Müslüman milletlerin iftar lokmasına çöken ‘can ve devlet acısı’
RAMAZAN YAZILARISavaş yıllarında yazılan ‘İftar’ başlıklı bir yazıda yüz yıl önce İstanbullu bir ailenin yaşadığı dokunaklı iftar hatırası şöyle bitiyor: “Ağlasak da...
RAMAZAN YAZILARI
Savaş yıllarında yazılan ‘İftar’ başlıklı bir yazıda yüz yıl önce İstanbullu bir ailenin yaşadığı dokunaklı iftar hatırası şöyle bitiyor: “Ağlasak da hakkımız yok mu? Bütün gönüllere bu yıl can ve devlet acısı çöktü.” Yüz yıl sonra hâlâ ‘can ve devlet acısı’ çökmüş Müslüman milletlerin iftar lokmasına gözyaşları damlayan annelerin olması ne acı! Günümüzde Müslüman toplumların en büyük sorunu, imkânlarının olmaması değil, imkânlarını kendi insanının huzur ve mutluluğu için kullanmaya yetecek aklının olmaması...
Yine İbrahim Refik’in derlediği Ramazan Medeniyeti (İstanbul 2003) başlıklı kitabı aldım elime. “Yine” diyorum, çünkü neredeyse her Ramazan bu kitabı baştan aşağı süzerim ve o günkü havama göre içindeki bazı yazıları okurum. Hele bir yazı var ki, her daim beni çok duygulandırır.

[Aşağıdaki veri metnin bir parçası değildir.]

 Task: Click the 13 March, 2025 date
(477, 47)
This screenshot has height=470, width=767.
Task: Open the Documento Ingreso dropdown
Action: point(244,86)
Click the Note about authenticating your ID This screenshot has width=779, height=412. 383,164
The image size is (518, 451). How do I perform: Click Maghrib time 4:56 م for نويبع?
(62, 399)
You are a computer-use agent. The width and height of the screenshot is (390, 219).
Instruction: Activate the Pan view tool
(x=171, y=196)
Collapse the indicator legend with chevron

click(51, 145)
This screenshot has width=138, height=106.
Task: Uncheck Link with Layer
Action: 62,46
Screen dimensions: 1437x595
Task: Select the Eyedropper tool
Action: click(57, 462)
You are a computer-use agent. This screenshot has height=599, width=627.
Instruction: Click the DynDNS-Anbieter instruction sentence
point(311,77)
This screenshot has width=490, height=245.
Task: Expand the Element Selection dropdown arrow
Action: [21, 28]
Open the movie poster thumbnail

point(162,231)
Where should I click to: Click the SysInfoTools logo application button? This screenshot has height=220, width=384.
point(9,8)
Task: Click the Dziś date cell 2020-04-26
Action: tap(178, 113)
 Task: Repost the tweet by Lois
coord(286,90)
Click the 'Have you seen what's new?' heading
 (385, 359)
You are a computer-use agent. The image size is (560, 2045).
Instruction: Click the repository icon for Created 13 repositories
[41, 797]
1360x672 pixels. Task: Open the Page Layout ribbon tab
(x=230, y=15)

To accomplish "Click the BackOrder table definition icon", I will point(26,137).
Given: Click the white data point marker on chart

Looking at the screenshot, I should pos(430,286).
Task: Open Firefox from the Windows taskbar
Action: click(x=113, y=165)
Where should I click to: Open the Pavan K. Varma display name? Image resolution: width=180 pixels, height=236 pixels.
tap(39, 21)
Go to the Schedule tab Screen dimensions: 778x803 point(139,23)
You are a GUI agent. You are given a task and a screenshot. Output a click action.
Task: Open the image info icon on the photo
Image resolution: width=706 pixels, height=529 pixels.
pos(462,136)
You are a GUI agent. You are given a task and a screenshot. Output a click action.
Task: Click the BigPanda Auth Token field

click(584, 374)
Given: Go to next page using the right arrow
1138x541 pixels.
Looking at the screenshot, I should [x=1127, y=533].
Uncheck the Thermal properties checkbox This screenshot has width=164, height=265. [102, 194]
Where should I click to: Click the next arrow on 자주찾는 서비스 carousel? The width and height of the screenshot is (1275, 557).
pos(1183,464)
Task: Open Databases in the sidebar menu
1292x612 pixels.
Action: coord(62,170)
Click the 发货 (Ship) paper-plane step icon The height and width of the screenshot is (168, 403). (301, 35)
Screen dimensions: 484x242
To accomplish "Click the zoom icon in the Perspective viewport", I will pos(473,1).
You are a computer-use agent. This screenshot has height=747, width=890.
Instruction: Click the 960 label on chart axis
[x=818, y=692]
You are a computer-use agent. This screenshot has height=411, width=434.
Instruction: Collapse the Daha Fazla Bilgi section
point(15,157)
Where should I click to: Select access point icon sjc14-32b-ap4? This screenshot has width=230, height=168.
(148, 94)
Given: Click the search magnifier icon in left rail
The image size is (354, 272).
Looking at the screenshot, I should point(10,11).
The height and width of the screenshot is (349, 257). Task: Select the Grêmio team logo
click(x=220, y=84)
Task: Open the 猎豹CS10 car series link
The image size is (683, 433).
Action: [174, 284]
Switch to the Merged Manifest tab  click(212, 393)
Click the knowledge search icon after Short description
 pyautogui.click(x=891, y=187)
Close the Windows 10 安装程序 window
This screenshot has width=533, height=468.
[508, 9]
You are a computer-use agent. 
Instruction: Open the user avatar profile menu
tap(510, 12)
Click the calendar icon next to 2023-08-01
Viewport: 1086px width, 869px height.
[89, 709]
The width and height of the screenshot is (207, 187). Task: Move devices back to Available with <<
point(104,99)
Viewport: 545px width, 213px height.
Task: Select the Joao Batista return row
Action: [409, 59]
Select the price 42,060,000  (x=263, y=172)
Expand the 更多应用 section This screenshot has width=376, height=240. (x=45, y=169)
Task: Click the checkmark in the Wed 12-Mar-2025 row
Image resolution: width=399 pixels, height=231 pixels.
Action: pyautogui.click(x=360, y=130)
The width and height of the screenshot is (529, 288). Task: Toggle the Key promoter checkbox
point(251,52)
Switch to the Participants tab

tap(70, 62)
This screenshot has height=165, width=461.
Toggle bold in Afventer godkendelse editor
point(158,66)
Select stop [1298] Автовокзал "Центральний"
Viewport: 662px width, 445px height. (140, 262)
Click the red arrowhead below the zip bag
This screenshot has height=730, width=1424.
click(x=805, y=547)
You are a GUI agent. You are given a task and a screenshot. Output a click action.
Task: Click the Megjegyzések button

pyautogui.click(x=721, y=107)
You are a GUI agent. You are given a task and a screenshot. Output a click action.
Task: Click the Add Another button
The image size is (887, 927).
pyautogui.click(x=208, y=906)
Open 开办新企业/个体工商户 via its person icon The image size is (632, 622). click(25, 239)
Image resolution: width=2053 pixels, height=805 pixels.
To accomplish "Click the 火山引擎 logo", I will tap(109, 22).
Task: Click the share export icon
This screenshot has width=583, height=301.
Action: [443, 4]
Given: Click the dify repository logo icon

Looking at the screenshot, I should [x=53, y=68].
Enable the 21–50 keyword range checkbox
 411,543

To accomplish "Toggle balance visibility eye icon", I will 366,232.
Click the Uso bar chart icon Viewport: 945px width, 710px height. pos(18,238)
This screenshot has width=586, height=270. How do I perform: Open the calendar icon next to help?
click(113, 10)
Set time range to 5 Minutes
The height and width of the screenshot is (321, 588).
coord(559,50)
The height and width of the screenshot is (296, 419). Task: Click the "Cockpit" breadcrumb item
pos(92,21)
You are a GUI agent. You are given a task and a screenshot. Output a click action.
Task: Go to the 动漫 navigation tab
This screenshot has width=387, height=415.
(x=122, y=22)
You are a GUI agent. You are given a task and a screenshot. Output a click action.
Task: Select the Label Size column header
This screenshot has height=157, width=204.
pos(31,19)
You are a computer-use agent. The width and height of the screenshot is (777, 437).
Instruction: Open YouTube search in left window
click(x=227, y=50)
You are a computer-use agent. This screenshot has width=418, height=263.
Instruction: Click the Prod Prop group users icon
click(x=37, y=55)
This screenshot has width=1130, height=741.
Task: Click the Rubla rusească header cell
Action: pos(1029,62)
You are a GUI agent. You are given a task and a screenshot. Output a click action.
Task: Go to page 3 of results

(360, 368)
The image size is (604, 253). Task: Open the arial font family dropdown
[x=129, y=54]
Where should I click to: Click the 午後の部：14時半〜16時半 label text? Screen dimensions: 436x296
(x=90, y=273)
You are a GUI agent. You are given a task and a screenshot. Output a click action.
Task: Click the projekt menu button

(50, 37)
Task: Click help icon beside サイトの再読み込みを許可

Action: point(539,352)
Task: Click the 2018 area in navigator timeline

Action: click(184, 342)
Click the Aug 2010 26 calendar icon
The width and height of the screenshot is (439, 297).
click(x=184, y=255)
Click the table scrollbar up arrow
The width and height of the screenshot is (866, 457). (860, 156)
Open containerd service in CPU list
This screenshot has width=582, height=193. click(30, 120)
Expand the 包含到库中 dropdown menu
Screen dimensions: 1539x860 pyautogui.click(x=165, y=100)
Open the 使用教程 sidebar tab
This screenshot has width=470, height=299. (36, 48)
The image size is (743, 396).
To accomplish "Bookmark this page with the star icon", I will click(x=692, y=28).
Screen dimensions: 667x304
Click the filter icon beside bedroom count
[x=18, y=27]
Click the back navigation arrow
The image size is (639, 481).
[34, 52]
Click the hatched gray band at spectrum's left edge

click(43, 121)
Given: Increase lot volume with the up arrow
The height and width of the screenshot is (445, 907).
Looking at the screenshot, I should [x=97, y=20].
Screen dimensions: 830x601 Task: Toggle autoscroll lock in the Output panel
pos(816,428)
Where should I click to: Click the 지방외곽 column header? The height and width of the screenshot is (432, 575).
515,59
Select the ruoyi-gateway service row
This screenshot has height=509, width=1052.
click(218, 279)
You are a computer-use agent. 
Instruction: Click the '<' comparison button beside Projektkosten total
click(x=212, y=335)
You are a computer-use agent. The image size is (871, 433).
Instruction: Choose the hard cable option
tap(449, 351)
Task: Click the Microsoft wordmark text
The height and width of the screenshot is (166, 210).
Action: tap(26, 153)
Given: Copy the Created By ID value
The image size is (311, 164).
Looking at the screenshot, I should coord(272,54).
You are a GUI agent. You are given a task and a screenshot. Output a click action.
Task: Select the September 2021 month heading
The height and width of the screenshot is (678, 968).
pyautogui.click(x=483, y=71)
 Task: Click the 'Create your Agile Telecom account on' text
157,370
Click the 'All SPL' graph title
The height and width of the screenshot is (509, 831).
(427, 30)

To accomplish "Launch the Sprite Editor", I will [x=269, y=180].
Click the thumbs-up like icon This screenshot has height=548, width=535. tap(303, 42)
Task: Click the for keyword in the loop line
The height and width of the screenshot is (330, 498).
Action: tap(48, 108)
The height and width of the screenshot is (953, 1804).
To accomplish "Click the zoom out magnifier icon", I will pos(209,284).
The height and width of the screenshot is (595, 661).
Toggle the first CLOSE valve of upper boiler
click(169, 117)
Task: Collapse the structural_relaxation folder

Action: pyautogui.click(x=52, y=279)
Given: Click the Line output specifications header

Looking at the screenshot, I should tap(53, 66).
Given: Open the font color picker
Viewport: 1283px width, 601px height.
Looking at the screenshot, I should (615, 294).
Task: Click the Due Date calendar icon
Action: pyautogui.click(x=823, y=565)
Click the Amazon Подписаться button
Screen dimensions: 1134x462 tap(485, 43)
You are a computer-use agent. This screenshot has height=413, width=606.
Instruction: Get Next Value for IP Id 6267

Yıllar önceki bir yazımda bahsetmiştim ama şimdi de birkaç cümlesini sizlerle paylaşmadan edemedim. ‘İftar’ başlıklı bu dokunaklı yazı, Ruşen Eşref Ünaydın’ın savaş yıllarında yazıp ‘Ayrılıklar’ (İstanbul 1923) adlı kitabında topladığı yazılarından biri. Şöyle başlıyor:
“Ailemizin altmış beş Ramazan...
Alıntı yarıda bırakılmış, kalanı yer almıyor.